Dang! I regret not snapping a picture of a building in Amarillo that is the subject of this blog. That would be the Ernie Houdashell Randall County Annex.
You see, it is Houdashell’s name that gives me reason to comment. I am delighted to have seen the building with the late Randall County judge’s name on it. My bride and I made a quick trip to the Panhandle and we took a moment to gaze at Ernie’s name on the annex.
Houdashell died recently of complications brought on by the COVID-19 pandemic. His passing saddens me to this day. He and I became acquainted shortly after my arrival in the Texas Panhandle in early 1995 when he was district director for state Rep. John Smithee, R-Amarillo. Houdashell gravitated to the county judgeship not long afterward.

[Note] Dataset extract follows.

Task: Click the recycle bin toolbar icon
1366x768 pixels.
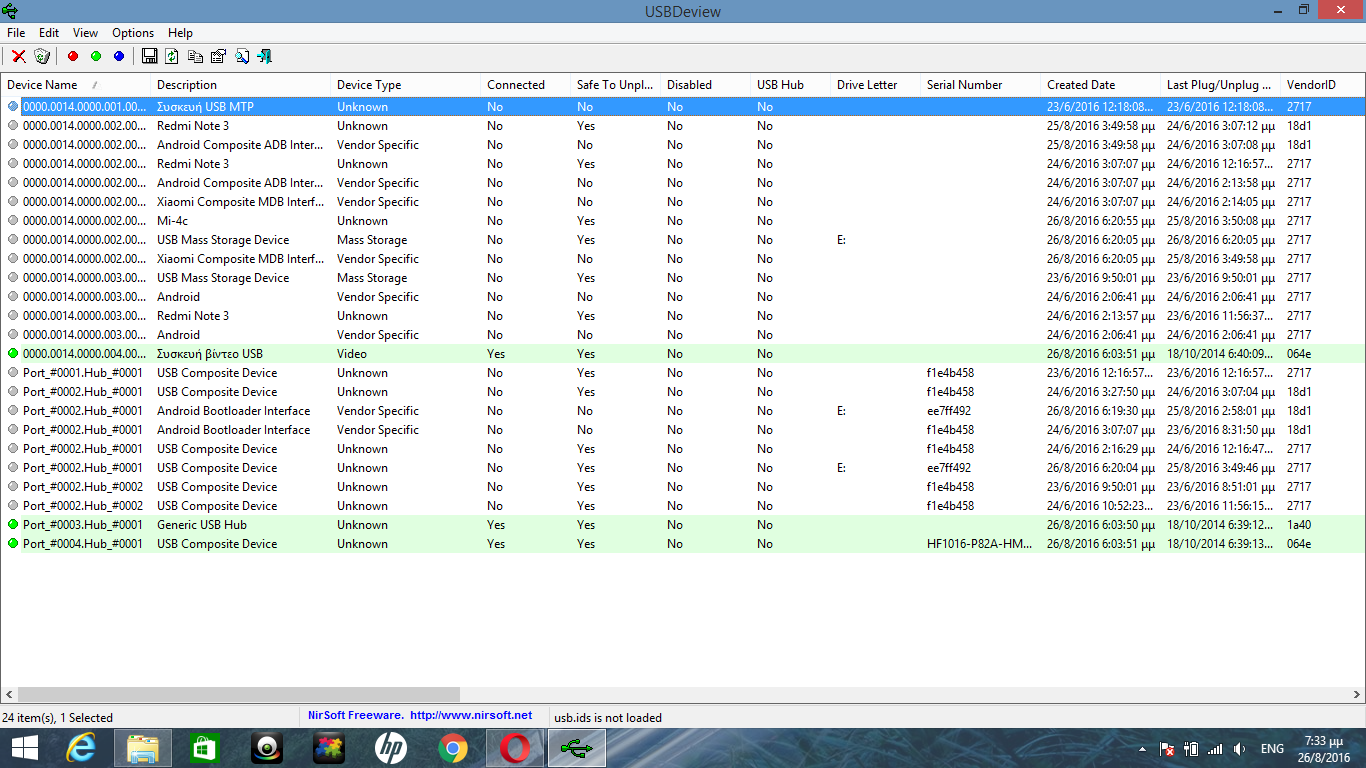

He worked hard to acquire the site of a former store on Western Street and build a county annex in south Amarillo. The county seat is in Canyon, but the bulk of the business in the county occurs at its annex, which formerly was stuffed into a tiny structure on Georgia Street.
Houdashell wanted county employees to operate in a modern and spacious venue and wanted the public they served to avail themselves of all the services the county offers.
He fought, cajoled and negotiated a deal for the county to build the annex. Then he died. The county then rewarded Houdashell’s memory by putting his name on the shiny new courthouse annex.
Oh, one more thing. The old annex structure has been repurposed into the Texas Panhandle War Memorial Center, next to the memorial honoring all the individuals from the Panhandle who gave their lives in conflicts dating back to the Spanish-American War. Houdashell worked to acquire an Air Force F-100 fighter jet, an Army UH-1 Huey helicopter (similar to one on which Houdashell served while deployed during the Vietnam War) and a piece of the battleship USS Arizona that was sunk in the Pearl Harbor attack.
Again, he did that all of that because of his eternal love of the county he served with distinction and honor.
I will miss my friend forever and then some. Randall County has done well by inscribing Ernie Houdashell’s name on the county annex.